What every systems programmer should know about lockless concurrency [pdf] - sidcool
https://assets.bitbashing.io/papers/lockless.pdf
======
johnbender
It seems like weak memory models get short shrift, but if you're going to
program without locks it's semi-important to understand what information one
gets when examining a read-write pair.

It's true that (as implied by the article) you can probably get by with just
studying/programming with the C/C++ [1][2] "atomic" memory access types and
letting the compiler enforce those semantics, though the reasoning behind a
lot of these memory orderings is lost without understanding the
motivation/arch. models behind them.

If you're interested in the C/C++ memory models there's active research into
specifying them without bad behavior (thin-air reads [3]).
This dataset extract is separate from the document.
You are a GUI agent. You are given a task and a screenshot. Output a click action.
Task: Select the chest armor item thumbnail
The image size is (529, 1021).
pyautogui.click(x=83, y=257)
Recent results
include a semantics that makes value promises and requires a justifying
execution [4] which is not totally dissimilar from those required by the
official java memory model [5].

1\.
[http://en.cppreference.com/w/cpp/atomic/atomic](http://en.cppreference.com/w/cpp/atomic/atomic)

2\.
[http://en.cppreference.com/w/c/atomic](http://en.cppreference.com/w/c/atomic)

3\.
[http://www.cl.cam.ac.uk/~pes20/cpp/notes42.html](http://www.cl.cam.ac.uk/~pes20/cpp/notes42.html)

4\. [https://people.mpi-
sws.org/~dreyer/papers/promising/paper.pd...](https://people.mpi-
sws.org/~dreyer/papers/promising/paper.pdf)

5\.
[http://rsim.cs.uiuc.edu/Pubs/popl05.pdf](http://rsim.cs.uiuc.edu/Pubs/popl05.pdf)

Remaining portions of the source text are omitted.